If $ (x,y)$ is a solution (and assume without loss of generality that $ x\le y$) then we know that $ (x',y)$ is also a solution where
$ x' = (m + 2)y - x \ge (m + 1)y > y$
So given a solution $ (x,y)$ with $ x \le y$, we can find a bigger solution $ (x',y)$ with $ x' > y$, thus there are an infinite number of solutions.

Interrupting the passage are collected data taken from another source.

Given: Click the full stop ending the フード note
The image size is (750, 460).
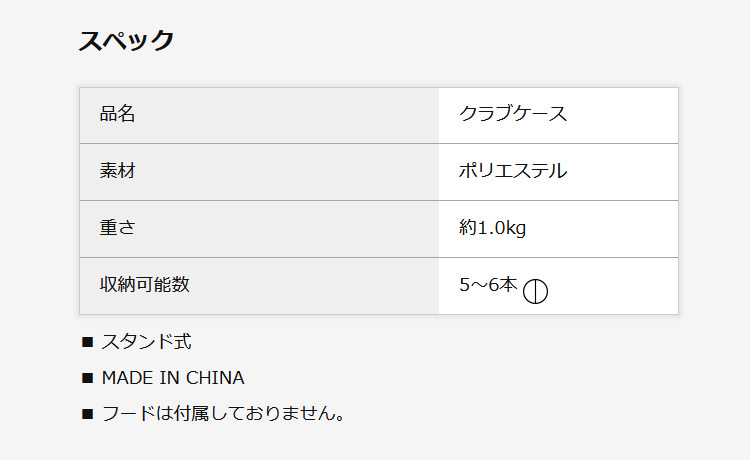Looking at the screenshot, I should click(x=340, y=417).
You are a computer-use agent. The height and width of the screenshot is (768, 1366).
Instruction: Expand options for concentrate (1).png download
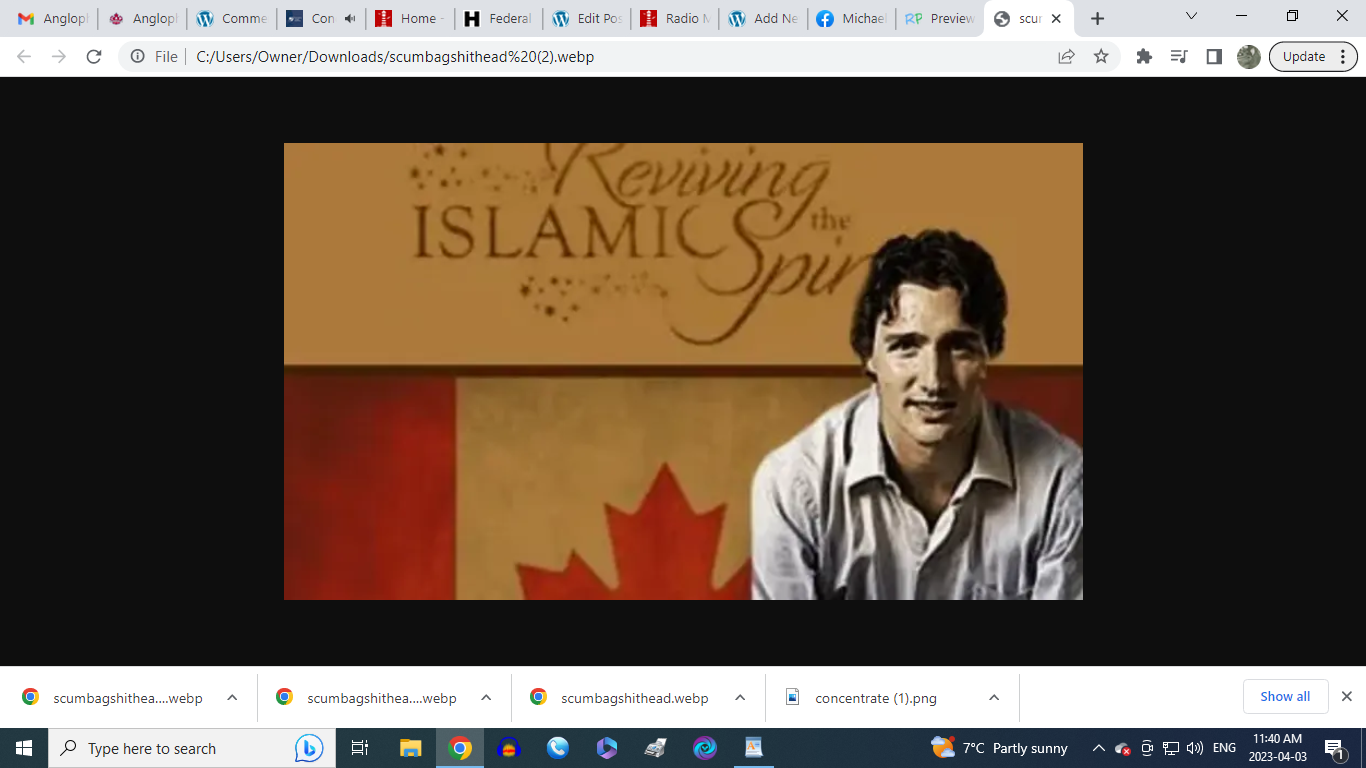pyautogui.click(x=994, y=698)
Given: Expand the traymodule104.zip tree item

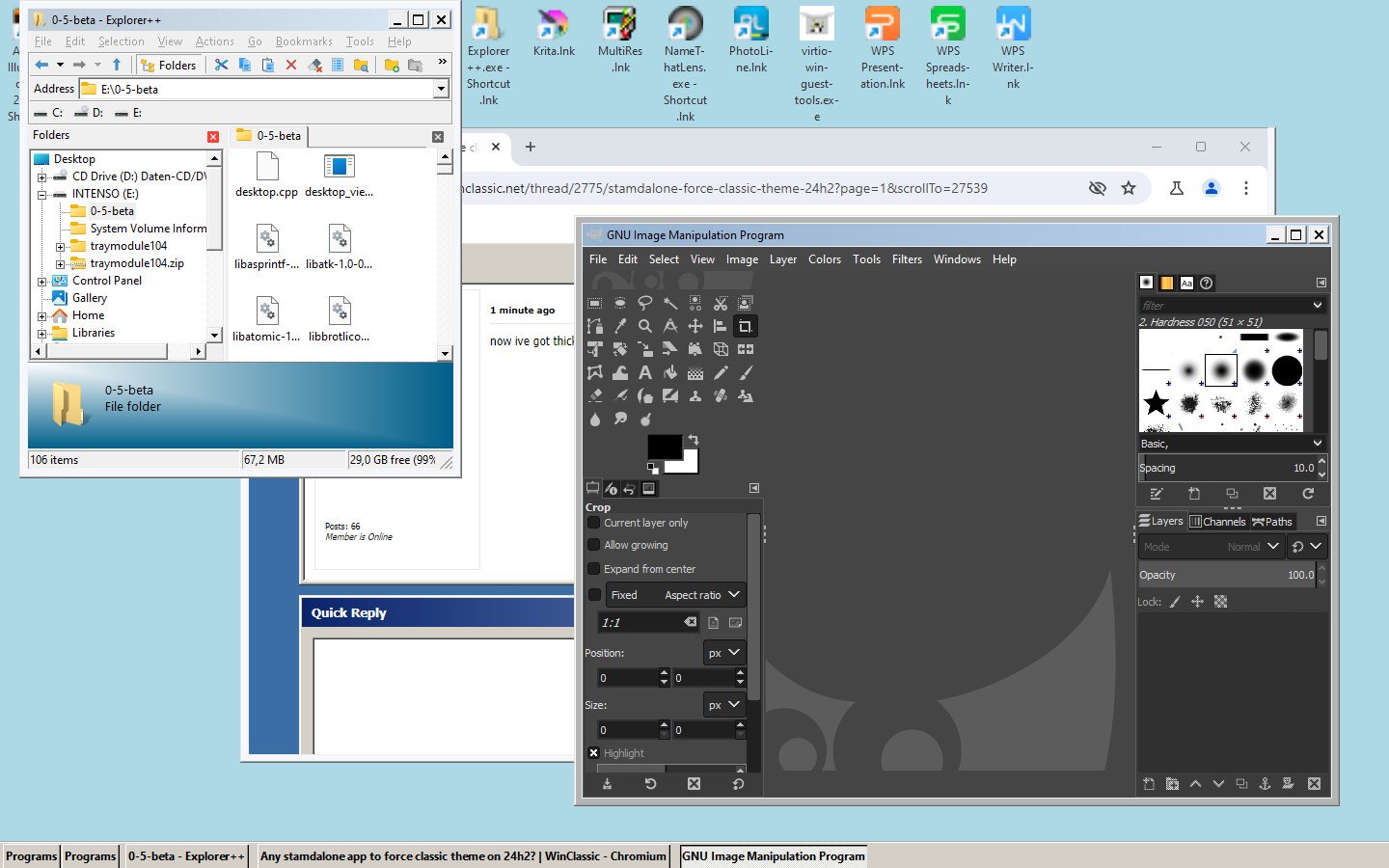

Also note that all pairs $ (x,y)$ generated in this manner do indeed have $ \gcd(x,y) = 1$. If we assume that $ \gcd(x,y) = 1$, then $ \gcd(x',y) = \gcd((m + 2)y - x,y) = \gcd(x,y) = 1$.
AnonymousBunny
29.07.2014 21:07
I claim that there exist infinitely many integers such that $x \mid y^2+m$ and $y \mid x^2+m.$ Indeed, if $(x,y)$ works, so does $(x, kx-y),$ where $k=m+2.$ Starting from the initial pair $(1,1),$ this generates infinitely many such coprime integers because $\gcd (kx-y, x)=1$ whenever $\gcd (x, y) = 1.$
alifenix-
12.12.2021 07:16
AnonymousBunny wrote: I claim that there exist infinitely many integers such that $x \mid y^2+m$ and $y \mid x^2+m.$ Indeed, if $(x,y)$ works, so does $(x, kx-y),$ where $k=m+2.$ Starting from the initial pair $(1,1),$ this generates infinitely many such coprime integers because $\gcd (kx-y, x)=1$ whenever $\gcd (x, y) = 1.$ For any future visitor—this is just flat out wrong. A counterexample is $(1, 2)$ with $m=3$. $(2,9)$ doesn't work for obvious reasons. Counterexamples exist whenever $m + 1$ is not prime. I have no idea why this post has three upvotes lol
ryanbear
27.07.2024 22:56
Let $a_n=(m+2)a_{n-1}-a_{n-2}$ and $a_0=a_1=1$ Note that $\boxed{x=-a_k, y=-a_{k+1}}$ works for all positive integers $k$. Proof: (i) $\gcd(x,y)=\gcd(a_k,a_{k+1})=\gcd(a_k,(m+2)a_k-a_{k-1})=\gcd(a_k,a_{k-1})=...=\gcd(a_0,a_1)=1$ (ii) Prove that $a_{k+1}a_{k-1}=a_k^2+m$ through induction Base case: when $k=2$, $a_2a_0=a_2=(m+1)1-1 =m+1=a_1^2+m$. Inductive step: Assume that $k$ works. Then $a_{k+2}a_k=(m+2)a_{k+1}a_k-a_k^2=(m+2)a_{k+1}a_k-(a_{k+1}a_{k-1}-m)=a_{k+1}((m+2)a_k-a_{k-1})+m=a_{k+1}^2+m$. As a result, $a_{k+1}$ divides $a_k^2+m$, and $y$ divides $x^2+m$. (iii) Note that the remainder when $y$ is divided by $x$ is equal to $-a_{k-1}$ due to the recursive formula. As a result, $y^2+m \equiv a_{k-1}^2+m \pmod x$. From (ii), get that this divides $x$. As a result, $x$ divides $y^2+m$. (iv) Prove that all of $a_k > 0$ and that $a_k$ is increasing (besides $a_0$ and $a_1$) through induction. Base case: $0<a_1<a_2$, since $a_2=(m+2)a_1-a_0=(m+1)a_1>a_1$. Inductive step: $a_n=(m+2)a_{n-1}-a_{n -2}>a_{n+1}+a_{n-1}-a_{n-2}>a_{n-1}$, so this is increasing after the first two values Since $a_k$ is increasing, all the terms are positive, since the first term is positive. As a result, $x$ and $y$ are both negative, and $m+1$ is positive, so $x+y \le m+1$